Saved data entries

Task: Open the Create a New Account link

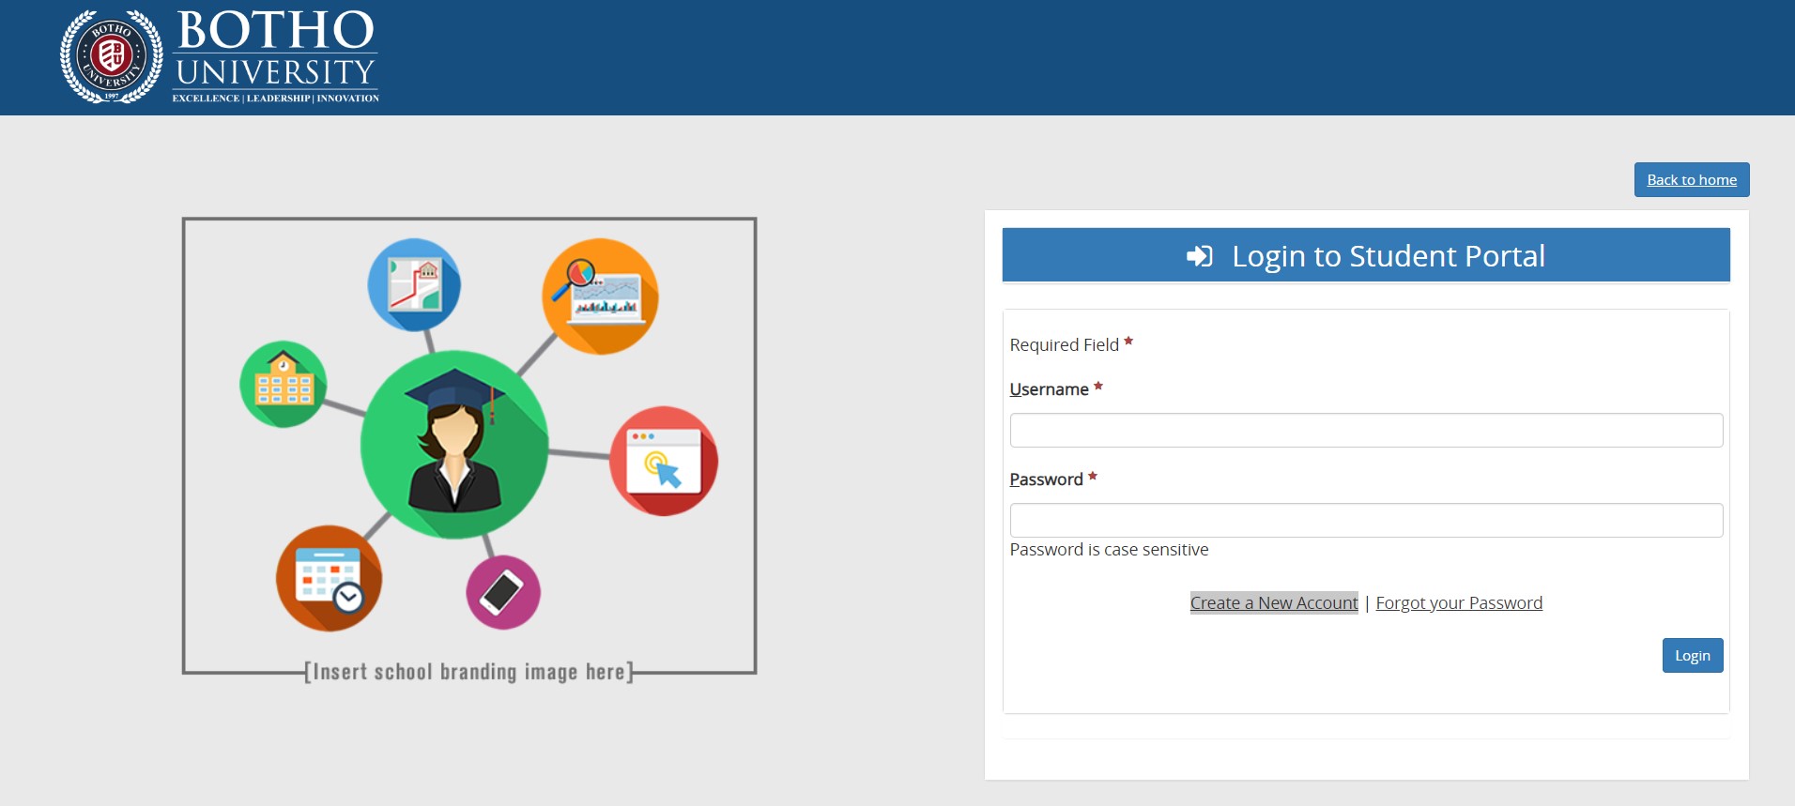Action: pos(1273,603)
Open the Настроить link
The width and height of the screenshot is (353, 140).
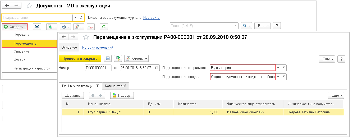point(151,18)
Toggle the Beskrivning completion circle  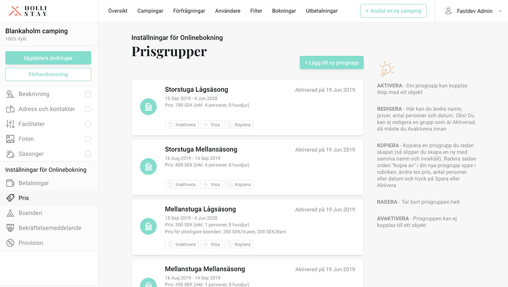(88, 94)
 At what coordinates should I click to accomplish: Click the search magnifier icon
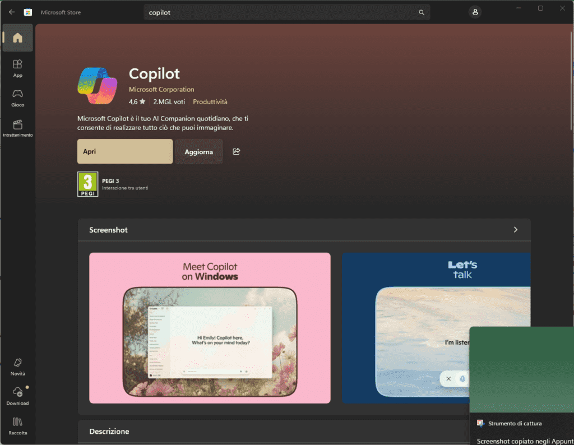[x=422, y=12]
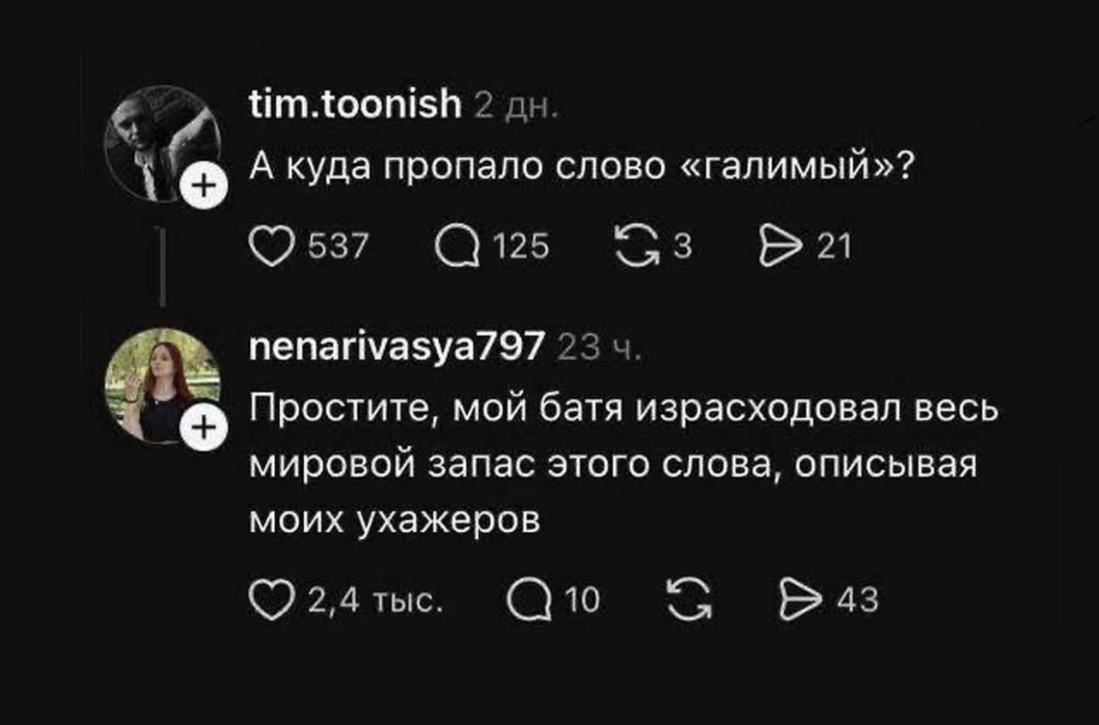This screenshot has height=725, width=1099.
Task: Repost the nenarivasya797 reply
Action: pyautogui.click(x=689, y=601)
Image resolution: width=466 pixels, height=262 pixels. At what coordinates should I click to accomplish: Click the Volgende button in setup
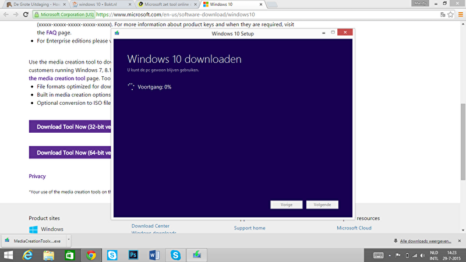(x=322, y=204)
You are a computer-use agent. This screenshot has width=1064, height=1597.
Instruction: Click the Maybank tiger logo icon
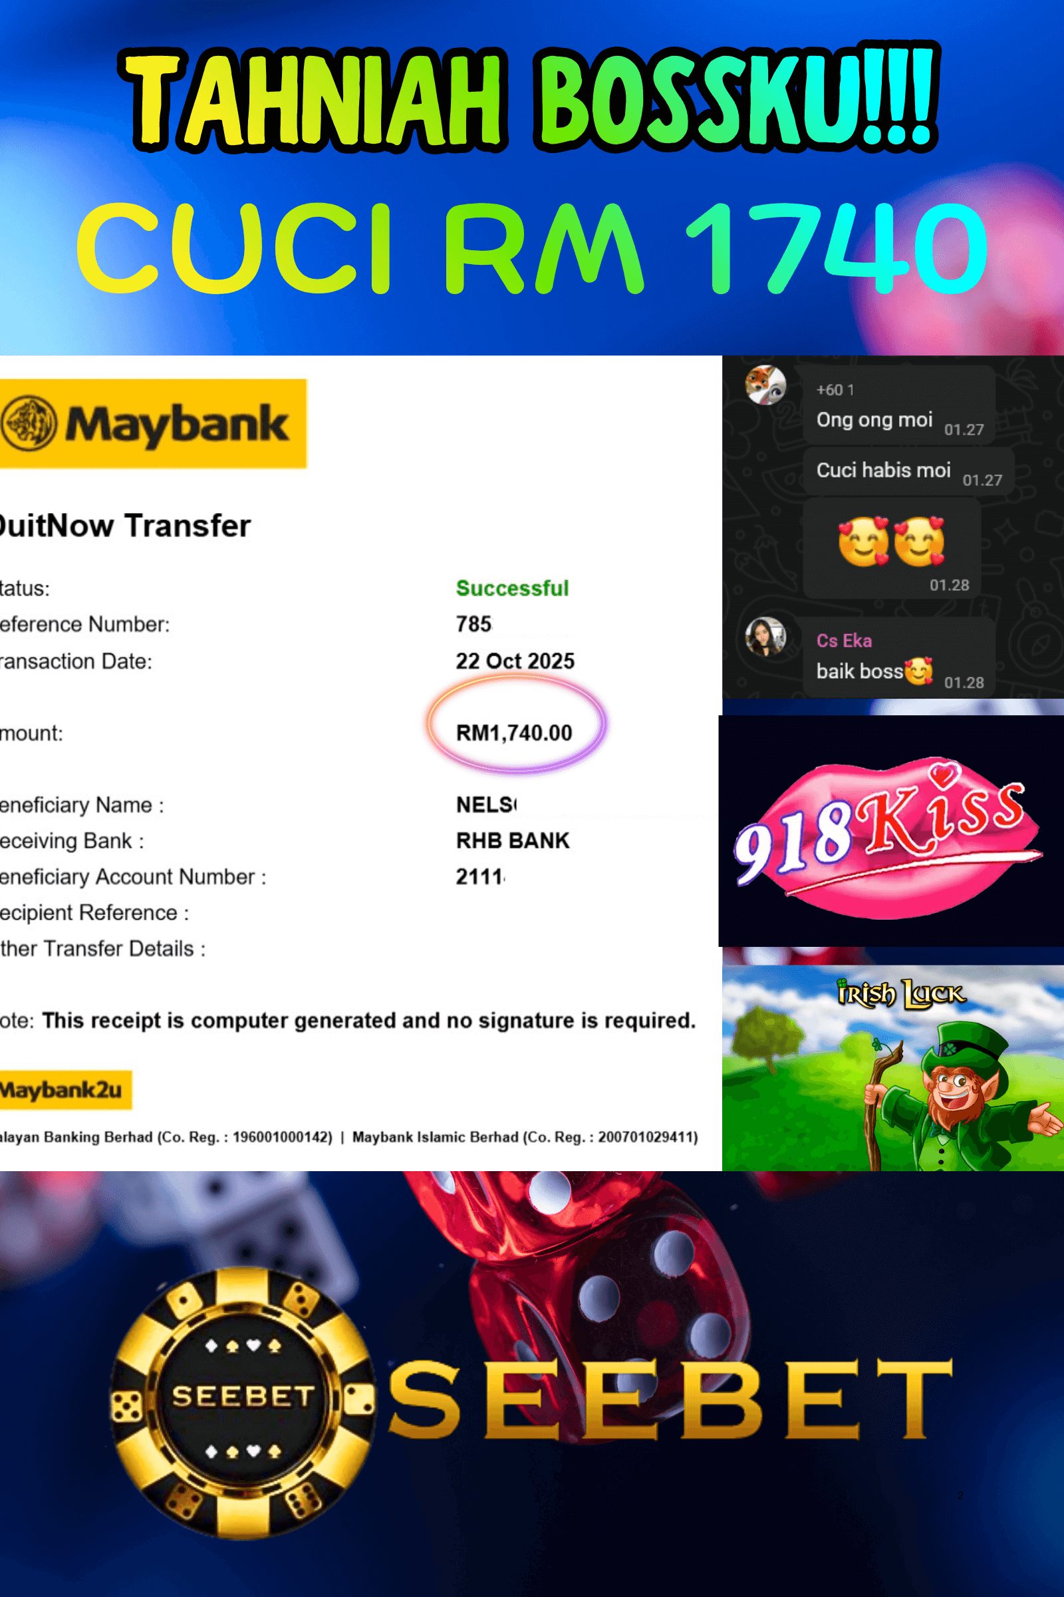[29, 422]
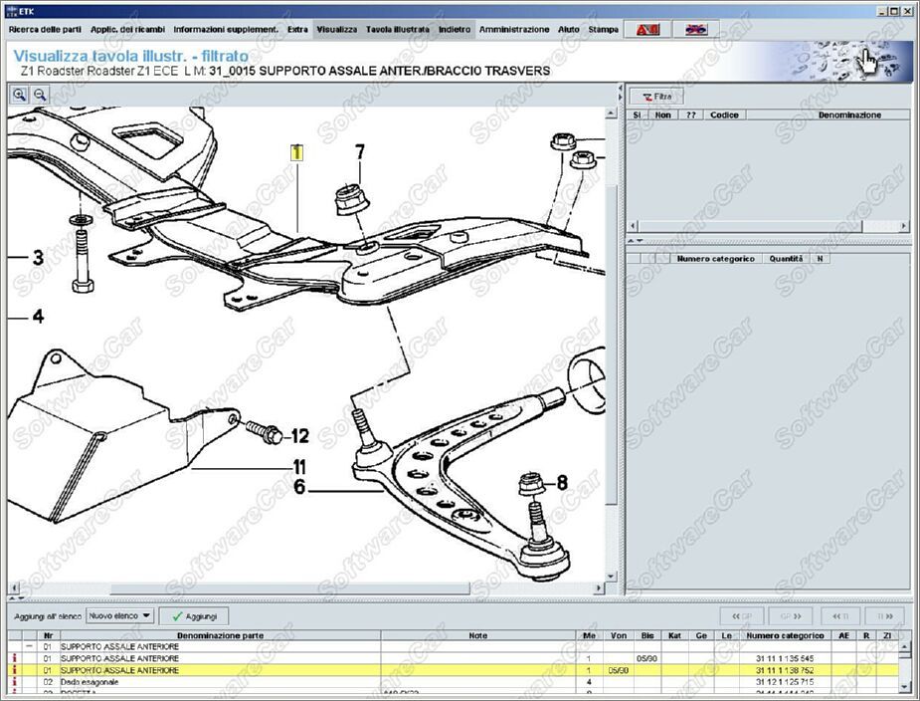This screenshot has width=920, height=701.
Task: Click the red info icon on the highlighted row
Action: pyautogui.click(x=13, y=671)
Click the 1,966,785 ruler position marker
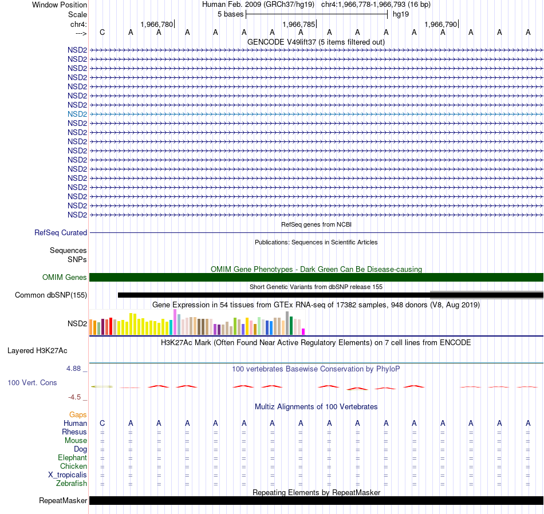Viewport: 544px width, 514px height. [x=299, y=24]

▶ Task statement
In the records above, locate the line containing "Image resolution: width=466", then copy exactly that line and every line after it through the end, omitting pictures.

▶ Answer to the problem
Image resolution: width=466 pixels, height=262 pixels. At what coordinates should I click to accomplish: Click the Volgende button in setup
(x=322, y=204)
You are a computer-use agent. This screenshot has width=1064, height=1597.
Instruction: Click the Maybank tiger logo icon
[29, 422]
This screenshot has width=920, height=701.
Task: Click the red info icon on the highlighted row
Action: pyautogui.click(x=13, y=671)
Click the 1,966,785 ruler position marker
Viewport: 544px width, 514px height. [x=299, y=24]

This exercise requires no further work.